とはいえ、個人取引先の有効化には不可逆の制約があり導入後の構成変更が困難なため「本当に有効化してよいのか?」という判断は慎重に行う必要があります。

本記事ではSalesforceの個人取引先機能について、基本概念・設定手順・導入時の注意点・具体的な活用方法・制約と回避策までを徹底解説します。読了後には自社で個人取引先を導入すべきかどうか判断できるようになりますので、ぜひ最後までご覧ください。

Salesforceに関する詳しい内容を知りたい方は、こちらの記事もぜひご覧ください。

参照:Salesforce(セールスフォース)とは?製品群や機能、メリット・デメリットを簡単に解説!

目次

Salesforceにおける個人取引先の基本理解

Salesforceの標準的な利用方法では「法人(取引先)」と「その担当者(取引先責任者)」という二層構造で顧客を管理します。しかしBtoCビジネスではこの構造がかえって煩雑になる場合があります。

そこで用意されているのが「個人取引先」機能です。本章では個人取引先の定義や導入意図、法人取引先との具体的な違い、そして導入を検討すべきシーンについて詳しく解説します。

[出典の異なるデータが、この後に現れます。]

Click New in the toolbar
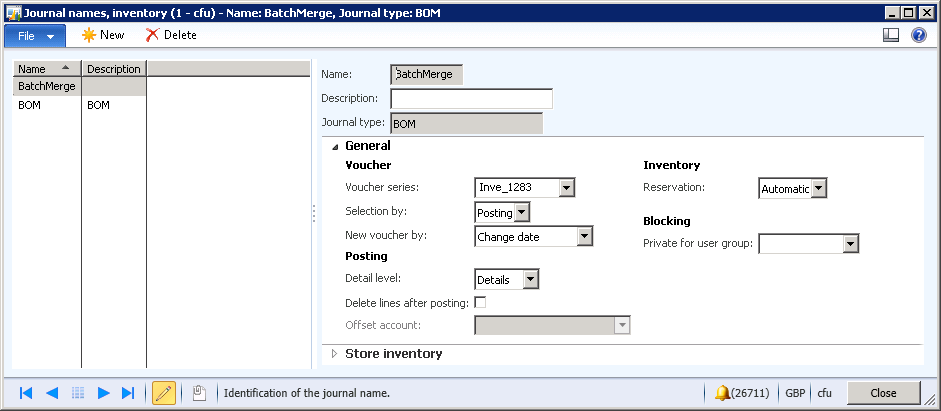This screenshot has width=941, height=411. click(103, 35)
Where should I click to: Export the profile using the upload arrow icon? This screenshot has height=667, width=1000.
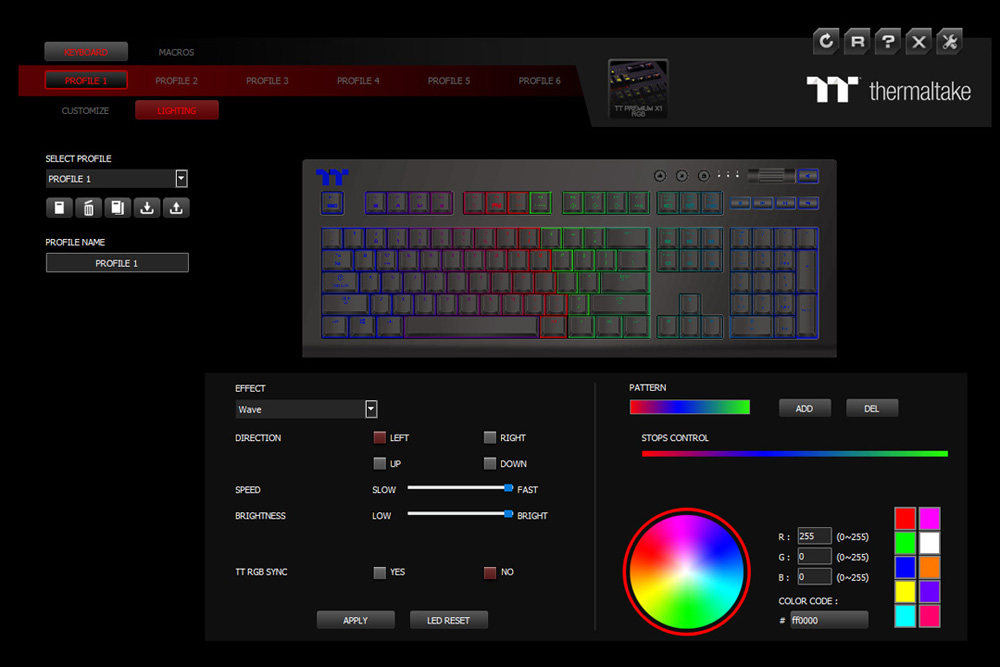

Salesforce 個人取引先とは何か?その役割と対象ユーザー

Salesforceにおける「個人取引先(Person Account)」とは、法人企業を介さずに個人そのものを1レコードとして管理できる拡張機能です。通常Salesforceでは「取引先(Account)」に企業情報を、「取引先責任者(Contact)」に担当者情報を分けて入力する設計になっています。しかしBtoCビジネスや個人事業主を対象とした業態においては、こうした二重構造がかえって管理を煩雑にしてしまうことがあります。

そこでSalesforceが提供しているのが取引先と取引先責任者の情報を1つのオブジェクトに統合できる「個人取引先」機能です。この機能を有効化することで、氏名や住所、生年月日、電話番号といった個人情報を法人情報と切り離して簡潔に管理することが可能になります。

たとえば医療機関での患者管理やフィットネスクラブの会員情報、小売業での個人顧客の購買履歴管理など、個人を中心に顧客情報を扱うシーンで特に効果を発揮します。また法人に属さない個人顧客やフリーランス、個人事業主を管理する場合にも個人取引先の活用は非常に有効です。顧客情報を1レコードに統一できることで運用フローが簡素化され、入力ミスやデータの重複登録といったリスクも低減できます。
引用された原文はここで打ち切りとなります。